Among the items below, recast as a numbered list the lines starting with the line that contains "Click the Windows Update sync icon" and going on through the line that contains "The height and width of the screenshot is (677, 802).". Leave out any blank lines.

ENTRIES SUPPLIED:
· · ·

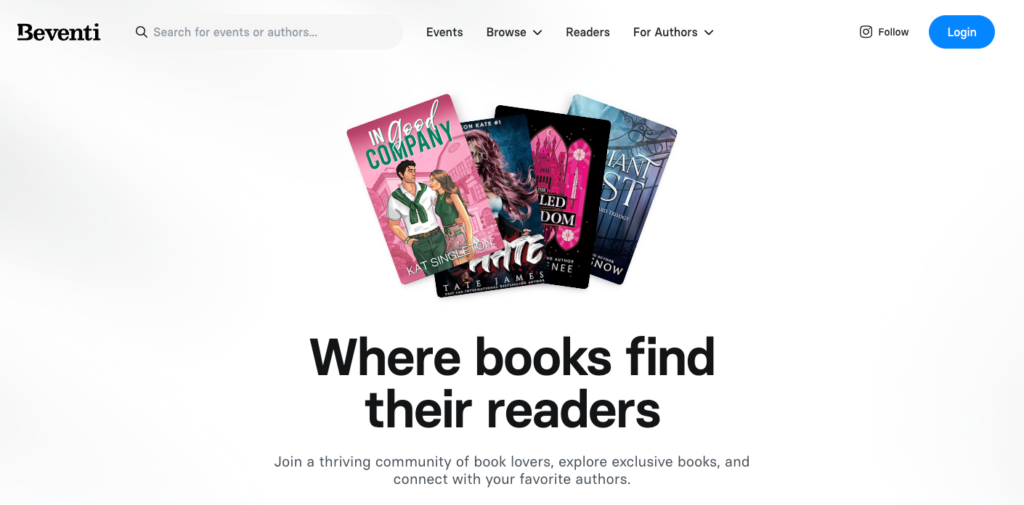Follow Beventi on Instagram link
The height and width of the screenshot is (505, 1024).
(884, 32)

· · ·

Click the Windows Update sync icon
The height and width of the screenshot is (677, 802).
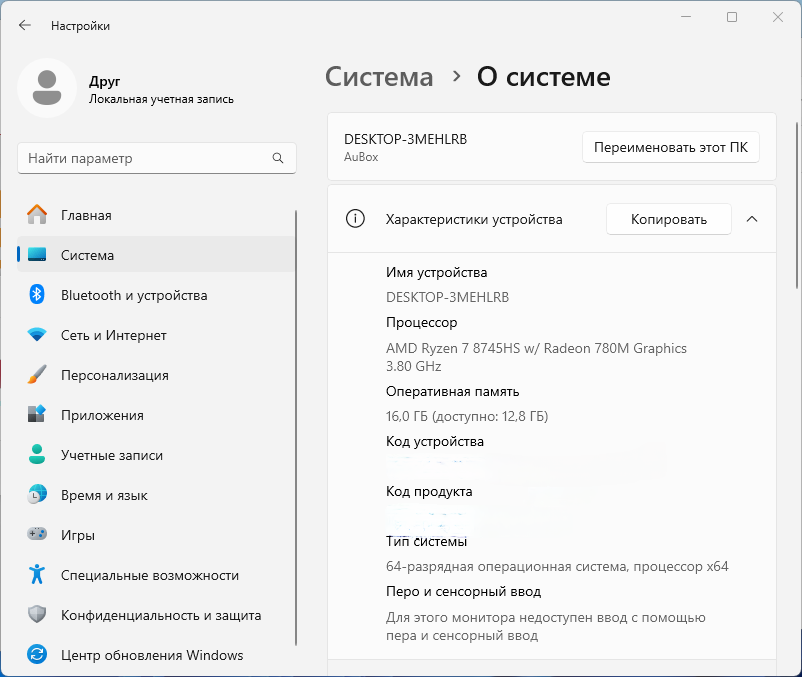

· · ·

CORRECT OUTPUT:
1. Click the Windows Update sync icon
2. The height and width of the screenshot is (677, 802).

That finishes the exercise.